Du séducteur au héros
L’acteur qui joue Lumumba est un beau gosse, comme sans doute l’était le vrai Lumumba, tel que raconté à l’équipe de tournage par ceux qui l’avaient connu ; ambianceur et bon camarade, « sapeur » dirait-on aujourd’hui, impeccablement habillé et séducteur assumé. Eriq Ebouaney est habité par le rôle dans cette biographie filmée, et ce qu’il nous fait vivre du passage de l’aspect léger de la personnalité du héros à la mission de porte-drapeau intransigeant et visionnaire de son pays est assez bluffant. Lumumba ne flotte pas dans un costume trop grand pour lui. On comprend que c’est bien lui qui l’a taillé, pour lui-même et pour tout son peuple.
L’homme aime la vie, sa femme, ses enfants, pourrait jouer avec le jeu qu’on souhaite lui attribuer mais il sait que son pays a besoin d’une conscience aigüe, de valeurs affichées, d’une attitude exemplaire. Le réalisateur Raoul Peck relève la dimension christique et sacrificielle du personnage, non par une interprétation qui lui serait propre de l’histoire, mais bien par sa lecture sèche des faits retranscrits. Il existe en effet nombre d’images et de témoignages.
La scène où Lumumba prend la parole après le discours lénifiant du roi des Belges est à cet égard très révélatrice. Négligeant les conseils paternalistes du roi qui en avale sa casquette toute dorée, il dénonce les injustices du colonialisme de près d’un siècle, les tortures endurées, le mépris affiché par les blancs qui représentent encore 99 pour-cent des cadres. Oubliée la faconde joviale du vendeur de bière qu’il fut à l’aube de l’indépendance ; par son verbe haut et son parler vrai, le leader charismatique Lumumba se hisse au rang de héros national.

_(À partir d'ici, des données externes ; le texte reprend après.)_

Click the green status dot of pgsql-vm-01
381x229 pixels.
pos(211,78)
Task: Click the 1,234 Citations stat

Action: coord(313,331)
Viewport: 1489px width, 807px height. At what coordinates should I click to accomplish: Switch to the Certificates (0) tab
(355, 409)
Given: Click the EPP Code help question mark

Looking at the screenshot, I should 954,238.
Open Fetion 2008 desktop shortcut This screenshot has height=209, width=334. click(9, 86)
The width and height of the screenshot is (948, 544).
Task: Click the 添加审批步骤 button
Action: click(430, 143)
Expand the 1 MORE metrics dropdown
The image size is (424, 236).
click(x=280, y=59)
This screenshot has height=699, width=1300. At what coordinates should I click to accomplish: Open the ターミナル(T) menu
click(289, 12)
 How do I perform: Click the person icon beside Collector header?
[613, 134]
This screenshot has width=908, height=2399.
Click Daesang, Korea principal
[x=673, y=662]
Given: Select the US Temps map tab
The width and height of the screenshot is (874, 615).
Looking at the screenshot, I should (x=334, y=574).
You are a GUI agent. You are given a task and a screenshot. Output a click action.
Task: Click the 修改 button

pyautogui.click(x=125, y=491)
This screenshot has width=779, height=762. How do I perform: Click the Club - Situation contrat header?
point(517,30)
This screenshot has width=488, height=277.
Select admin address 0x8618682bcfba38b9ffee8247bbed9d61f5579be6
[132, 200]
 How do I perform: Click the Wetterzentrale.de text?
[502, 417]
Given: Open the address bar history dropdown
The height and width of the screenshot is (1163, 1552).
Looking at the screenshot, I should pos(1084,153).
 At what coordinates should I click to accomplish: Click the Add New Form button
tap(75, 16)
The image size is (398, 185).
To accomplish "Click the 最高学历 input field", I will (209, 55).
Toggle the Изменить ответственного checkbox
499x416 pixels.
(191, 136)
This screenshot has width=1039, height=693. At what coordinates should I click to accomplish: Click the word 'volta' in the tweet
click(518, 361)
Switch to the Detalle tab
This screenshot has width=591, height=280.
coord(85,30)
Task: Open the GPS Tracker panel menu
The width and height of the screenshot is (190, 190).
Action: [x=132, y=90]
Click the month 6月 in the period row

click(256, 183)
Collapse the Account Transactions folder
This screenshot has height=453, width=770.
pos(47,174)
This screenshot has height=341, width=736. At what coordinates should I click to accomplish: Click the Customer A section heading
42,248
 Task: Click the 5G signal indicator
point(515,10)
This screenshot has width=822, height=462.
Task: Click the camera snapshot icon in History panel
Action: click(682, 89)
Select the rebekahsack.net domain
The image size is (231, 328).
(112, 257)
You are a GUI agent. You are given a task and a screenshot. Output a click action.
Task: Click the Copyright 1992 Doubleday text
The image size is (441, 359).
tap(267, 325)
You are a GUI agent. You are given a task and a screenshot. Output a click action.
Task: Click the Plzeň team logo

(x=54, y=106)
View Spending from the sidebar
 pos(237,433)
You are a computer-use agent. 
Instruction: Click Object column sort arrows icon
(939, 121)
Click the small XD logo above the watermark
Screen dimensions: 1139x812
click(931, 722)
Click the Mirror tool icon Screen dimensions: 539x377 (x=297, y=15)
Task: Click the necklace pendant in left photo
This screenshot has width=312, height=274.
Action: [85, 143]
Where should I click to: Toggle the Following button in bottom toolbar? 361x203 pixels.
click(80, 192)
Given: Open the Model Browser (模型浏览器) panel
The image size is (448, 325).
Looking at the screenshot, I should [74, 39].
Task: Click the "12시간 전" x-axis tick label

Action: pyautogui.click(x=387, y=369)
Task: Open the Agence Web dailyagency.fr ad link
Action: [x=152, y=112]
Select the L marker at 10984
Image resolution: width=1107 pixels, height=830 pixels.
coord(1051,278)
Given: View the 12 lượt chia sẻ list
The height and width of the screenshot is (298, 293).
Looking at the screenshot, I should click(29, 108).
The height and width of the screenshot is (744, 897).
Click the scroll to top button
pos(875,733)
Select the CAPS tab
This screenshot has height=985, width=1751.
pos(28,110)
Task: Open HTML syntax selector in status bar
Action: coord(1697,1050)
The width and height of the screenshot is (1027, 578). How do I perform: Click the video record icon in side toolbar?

Le film montre au plus près de la réalité historique ce que fut cette transformation de l’homme. Investi d’une légitimité et doué d’une autorité incontestables puissamment relevées à l’écran, Lumumba ressort de l’ordre politique par excellence, celui du symbole.
Un film, c’est d’abord du découpage
La tragédie relatée déroule son implacable scénario. Cerné par les oppositions soutenues par les puissances occidentales, Lumumba est tenté par l’appel aux Soviétiques comme l’avait été Castro quelques années plus tôt. Erreur d’appréciation, mauvaise évaluation des rapports de force. Les Russes ne sont pas assez puissants dans le coin ; ils ne vont pas bouger.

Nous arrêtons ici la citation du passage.